The Last Sane Liberal: Mayor Ed Koch’s practical progressivism saved Gotham’s finances and restored its spirit
This past summer, Edward I. Koch, a Democrat, made headlines by noisily endorsing Republican Bob Turner in a special election to fill the congressional seat of disgraced Tweeter Anthony Weiner. The former mayor explained that he’d decided to rally Jewish voters in Brooklyn and Queens to chastise President Obama for his Israel policy. Koch’s outsize role in Turner’s surprise victory made for big political news and led to speculation that Obama could be facing trouble in his reelection bid.
The episode was unusual, but unusual has always been de rigueur for Koch, a three-term mayor and a constant post-mayoral presence in New York City. For one thing, Koch has long described himself as a “liberal with sanity” in a city that consistently tilts left. Further, Koch’s personality and ego have always been larger than life, and long before the era of 24-hour news, the mayor found imaginative ways to keep himself in the spotlight. So while the role he played in the Turner election was eye-catching, it wasn’t surprising when you considered his eventful, iconoclastic career.
Ed Koch was born in the Bronx in 1924 to Polish Jewish immigrant parents. After completing his law degree at NYU and beginning his legal career, he moved into an apartment in Greenwich Village, where he became involved in local Democratic politics.

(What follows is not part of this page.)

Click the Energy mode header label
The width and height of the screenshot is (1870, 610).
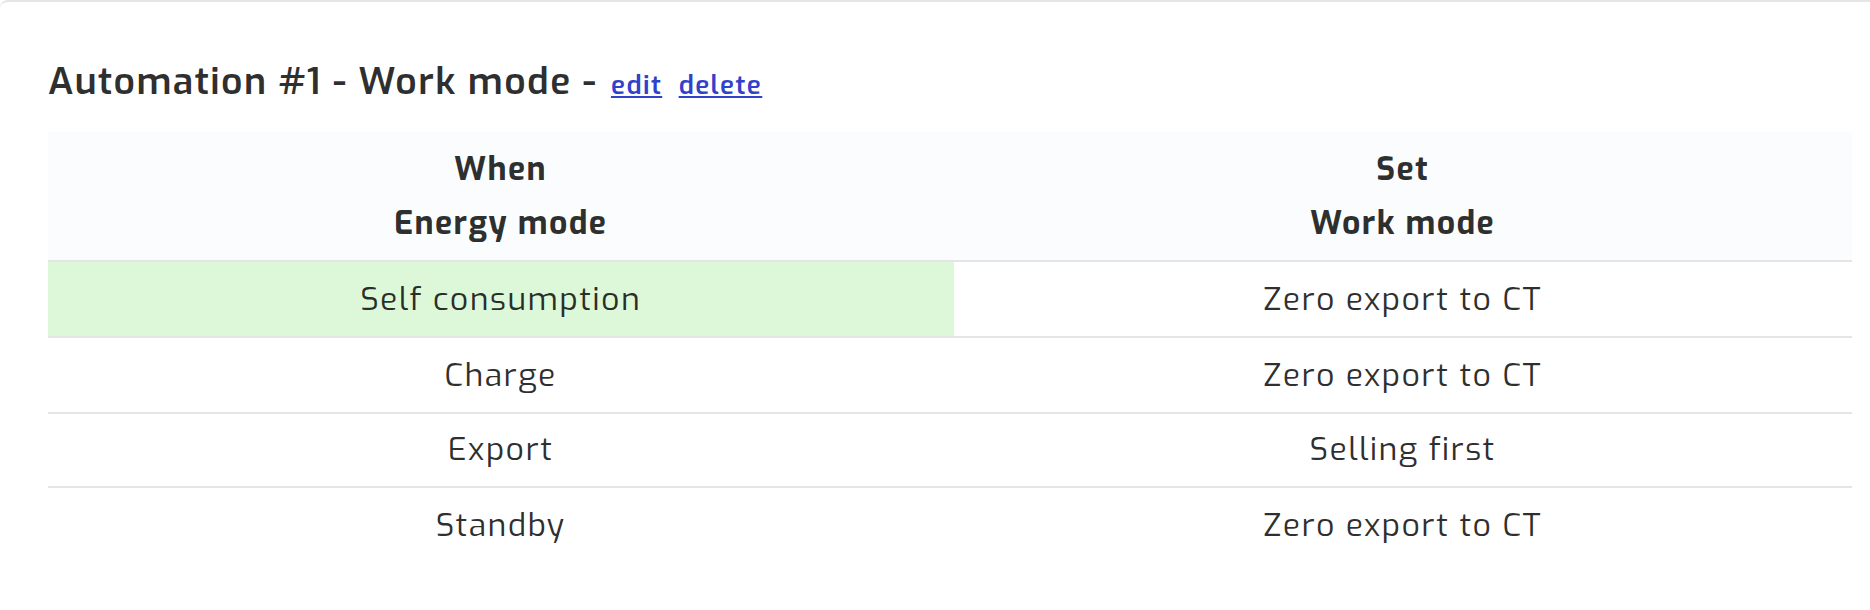(x=500, y=222)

In 1963, he ran for Greenwich Village district leader as a reform Democrat and won, beating the powerful machine pol Carmine De Sapio. Koch’s willingness to run against the local Democratic Party machine was an early sign of his independence: for this Democrat, party loyalty wasn’t the ultimate virtue.

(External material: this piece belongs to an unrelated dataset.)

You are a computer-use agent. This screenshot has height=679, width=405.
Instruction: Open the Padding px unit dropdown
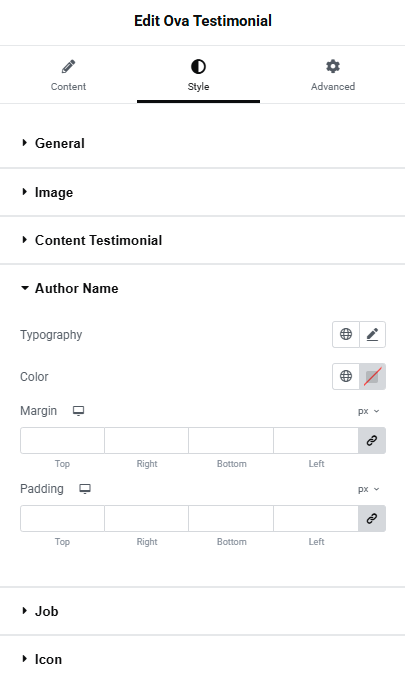369,489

In 1968, Koch ran for Congress and proved a tireless politicker. One month before the election, his opponent, Whitney North Seymour, Jr., saw him asking for votes outside a subway station, struck up a conversation, and asked how long he had been doing that kind of campaigning. “Oh, about a year,” Koch replied. The “look on Seymour’s face,” Koch wrote in his autobiography, Mayor, meant that Seymour knew that the man with two names was going to beat the man with four names.
At first, there weren’t many indications that Koch would be anything but a run-of-the-mill Democratic congressman. As he remembered in a 2007 article for the New York Press, “I was just a plain liberal.” But he made a telling deviation from convention in 1972, when residents of Forest Hills in Queens were protesting the planned development of three 24-story buildings that would house 4,500 residents on public assistance. The protests seemed to pit the Jewish residents of Forest Hills against the African-American community. Koch sided with the protesters and called for a reduction in the size of the developments.